İnternet gibi bir nimet icat olmadan önce gezmeye çıkacaksam konsolosluklardan, ansiklopedilerden bilgi alarak yola çıkıyordum. Sonraları ülke kitapları edinmeye başladım ve internetten sonra da gezi bloggerlarının yazıları rehber oldu. Bir arkadaşım dekorasyon ile ilgili blog yazıyordu ve “aslında sende gezilerini yazmalısın” dedi. Çok mantıklıydı çünkü sizin anılarınızın içinde ufacık bir detay belki bir başkası için çok önemli bir ipucu olabiliyor. Birilerine faydam olur, bende anılarımı saklamış olurum düşüncesiyle başladım. Önce kendi çabalarımla blog açtım sonra web sitesi şeklini aldı. Web sitesinde gördüklerim, okuduklarım, tattıklarım, güldüklerim hepsi olacaktı. Fakat karar verdikten sonra farkettim ki işin en zor kısmı siteye bir isim vermek imiş. Onu koysam olmaz, şunu koysam uymaz. O zaman aklıma dedemin sık sık söylediği “Pustoo Dünya“ sözü geldi. Bu söz aslında anadilim olan Arnavutçadan geliyor. Pustoo; boş, değersiz, anlamsız, zavallı, acınacak halde görünen her olay, kişi, durum karşısında söylenen bir söz. Aslında tam Türkçe karşılığı da yok gibi ama genel siteme isim olarak seçmiş oldum. Kısacası ben bu isim ile koca dünyanın sadece bir gezegen olup gezip görüp,olabildiğimizce mutlu yaşamamız gerektiğini çünkü değersiz olduğunu bir şekilde anlatacak bir kelime tamlamasını web sitemin adı olarak belirlemiş oldum.

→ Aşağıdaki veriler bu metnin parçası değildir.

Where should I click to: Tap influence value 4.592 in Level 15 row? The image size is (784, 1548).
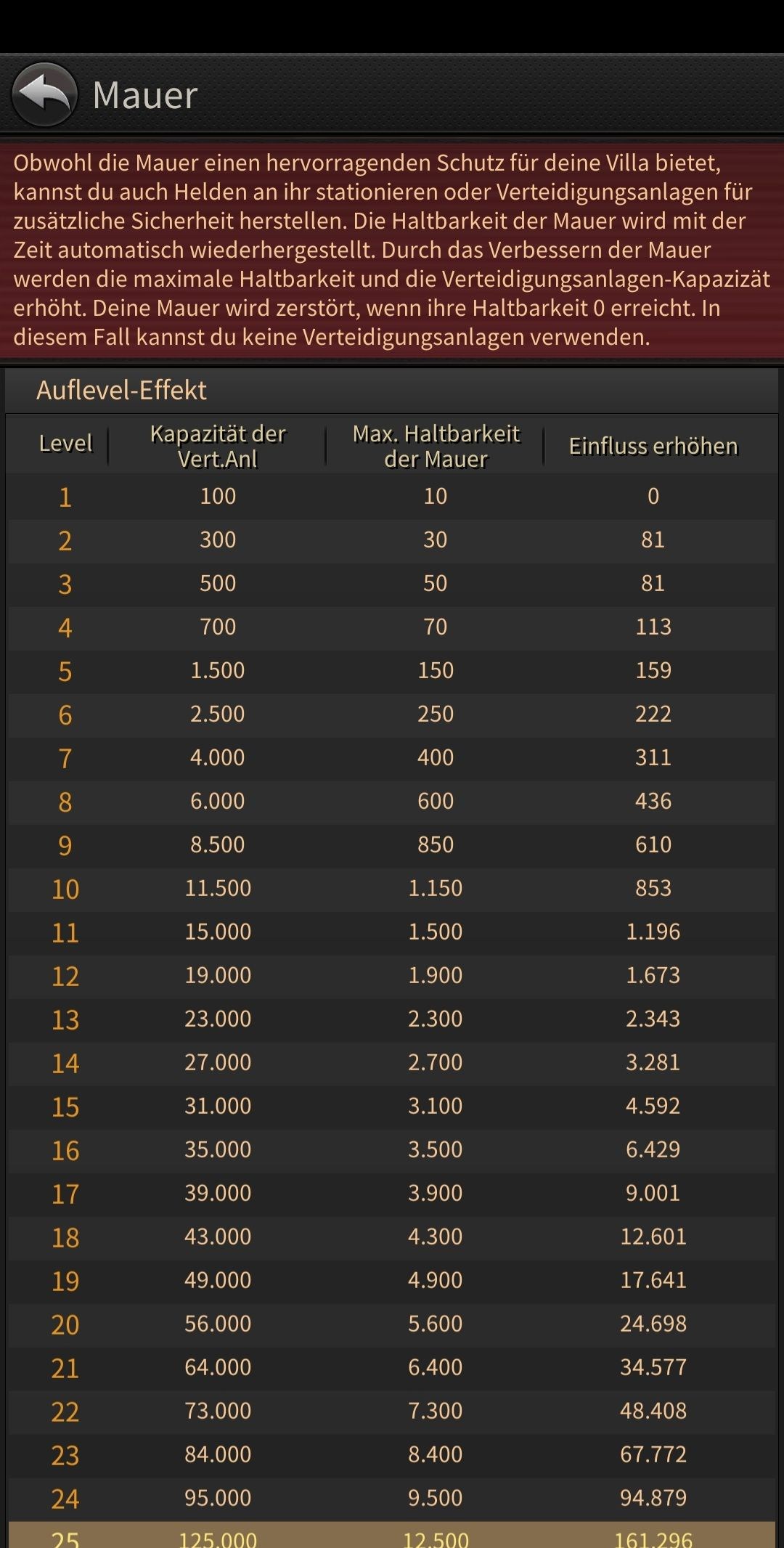653,1106
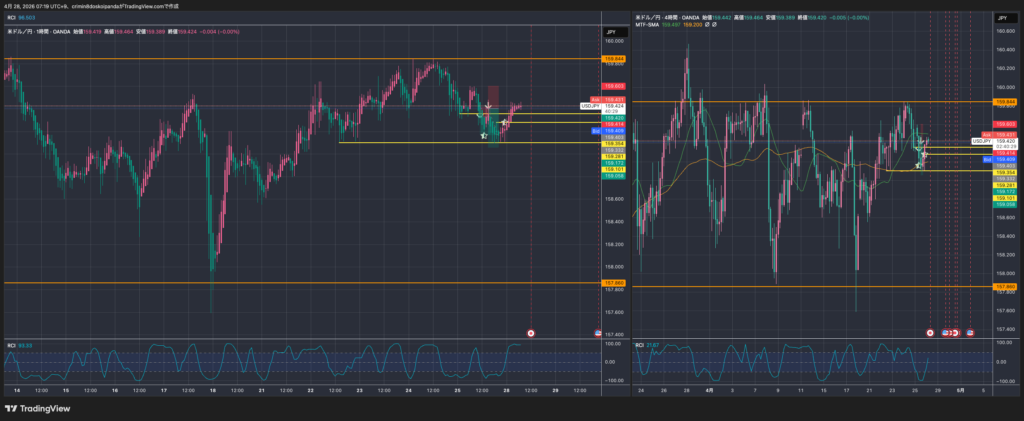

Gezi, gezmek sana ne ifade ediyor? Alıp başını gitme, kaçma, uzaklaşma, yeni yerler görme, yeni insanlarla tanışma, yenilik, rutinden çıkma hangisi?
Gezmek benim kaçma ya da uzaklaşma değil kesinlikle. Aksine yeni insanlarla buluşma tanışma, yenilik tanımlarına daha çok uyuyor. Merak ve öğrenme tutkusunun en güzel gideriliş şekli gezmek herhalde. Bambaşka hayatlar, yemekler, aile yapıları, eğlence şekli, bir yanda yoksulluk diğer yanda deli gibi zenginlik, kavurucu sıcaklar, soğuk coğrafyalar … Bütün bunları görünce her yeni gittiğim yerde dünyanın ne kadar büyük bizim ne kadar küçük olduğumuzu anlarım. O yüzden hep söylenir ya gezmek insanı mütevazi yapar diye gerçekten öyledir. Rutinden çıkmak iyidir, tebdili mekanda ferahlık vardır, seyahat edip sıhhat bulmak mümkündür, özetle yola çıkılmalıdır diyorum.
Bugüne kadar gittiğin yerler arasında sen en çok etkileyen yerler, en beğendiğin yerler neresi ? Neden?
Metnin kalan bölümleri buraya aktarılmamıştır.